A page should display images from cache, exemple of an image URL : https://localhost:8443/media/cache/live_feed_message/images/live_feed_message/5c486df1a78fe_lama-750389_960_720.jpg
The directory exists with rights :
drwxr-xr-x 2 1000 1000 4069 Jan 23 13:35 live_feed_message
All images are stored in public/images/live_feed_mesage/ and in public/media/cache/live_feed_message/images/live_feed_message the corresponding image doesn't exists.

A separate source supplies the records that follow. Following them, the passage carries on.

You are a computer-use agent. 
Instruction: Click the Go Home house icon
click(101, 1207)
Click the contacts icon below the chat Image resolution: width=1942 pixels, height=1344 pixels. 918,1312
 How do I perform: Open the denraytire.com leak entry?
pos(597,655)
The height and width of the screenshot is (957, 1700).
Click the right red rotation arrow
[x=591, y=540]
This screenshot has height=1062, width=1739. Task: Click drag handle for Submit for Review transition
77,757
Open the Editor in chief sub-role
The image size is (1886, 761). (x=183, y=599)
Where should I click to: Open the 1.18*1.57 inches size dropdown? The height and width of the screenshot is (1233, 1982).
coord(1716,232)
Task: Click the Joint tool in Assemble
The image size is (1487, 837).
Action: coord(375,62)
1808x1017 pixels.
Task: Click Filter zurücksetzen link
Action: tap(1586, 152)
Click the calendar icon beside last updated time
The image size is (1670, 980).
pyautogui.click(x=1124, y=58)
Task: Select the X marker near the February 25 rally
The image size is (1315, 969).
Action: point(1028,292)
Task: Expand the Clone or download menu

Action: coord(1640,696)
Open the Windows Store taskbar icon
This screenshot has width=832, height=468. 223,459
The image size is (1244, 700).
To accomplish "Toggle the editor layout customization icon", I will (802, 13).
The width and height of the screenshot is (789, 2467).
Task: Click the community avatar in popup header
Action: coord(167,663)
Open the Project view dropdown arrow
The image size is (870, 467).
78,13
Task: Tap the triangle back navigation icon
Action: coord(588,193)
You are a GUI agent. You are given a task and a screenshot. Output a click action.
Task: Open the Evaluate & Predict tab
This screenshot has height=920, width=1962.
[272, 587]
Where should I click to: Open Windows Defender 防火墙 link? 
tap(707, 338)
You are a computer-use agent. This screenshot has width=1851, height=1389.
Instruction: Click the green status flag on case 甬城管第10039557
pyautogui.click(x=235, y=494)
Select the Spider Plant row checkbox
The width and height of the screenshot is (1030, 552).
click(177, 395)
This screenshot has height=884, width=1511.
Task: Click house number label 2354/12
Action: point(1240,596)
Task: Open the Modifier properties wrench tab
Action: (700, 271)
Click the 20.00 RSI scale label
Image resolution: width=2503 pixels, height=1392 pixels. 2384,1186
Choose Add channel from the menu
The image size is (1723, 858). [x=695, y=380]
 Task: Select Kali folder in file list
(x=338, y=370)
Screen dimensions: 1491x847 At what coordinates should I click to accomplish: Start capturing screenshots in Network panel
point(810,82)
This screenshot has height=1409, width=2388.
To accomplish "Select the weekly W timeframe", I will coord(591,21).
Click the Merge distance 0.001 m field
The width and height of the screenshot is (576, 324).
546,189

I figured out that if I use the command from LiipImagine: php app/console liip:imagine:cache:resolve relative/path/to/image1.jpg
It gives this result :
http://localhost/media/cache/quizz_thumbnail/images/live_feed_message/name_file.jpg
http://localhost/media/cache/quizz_sponsors_icon/images/live_feed_message/name_file.jpg
http://localhost/media/cache/live_feed_message/images/live_feed_message/name_file.jpg
And then the corresponding image exists in cache (public/media/cache/live_feed_message/images/live_feed_message) and the image displays correctly on the page...
In network tab from development console, I checked the response from an HTTP request. And I get this Symfony response:
Unable to write to the "/srv/api/public/media/cache/live_feed_message/images/live_feed_message" directory.
Does someone know what could be the issue ?
Since 2 days I can't resolve this issue, so thanks for your help !
PS: I overrided a route from routing.yaml from the bundle. In the path there was /resolve and I overrided with this (in fact I deleted /resolve from liip_imagine_filter path):
_liip_imagine:
resource: "@LiipImagineBundle/Resources/config/routing.yaml"
liip_imagine_filter:
path: /media/cache/{filter}/{path}
defaults:
_controller: '%liip_imagine.controller.filter_action%'
methods:
- GET
requirements:
filter: '[A-z0-9_-]*'
path: .+
You should maybe try being more permissive with chmod -R 777 public/images
. In local it's not a very big deal, it's in production that you should fine tune your permissions. That would probably clear out your errors and you could go on coding.
An actual permission for production would be 755 IIRC.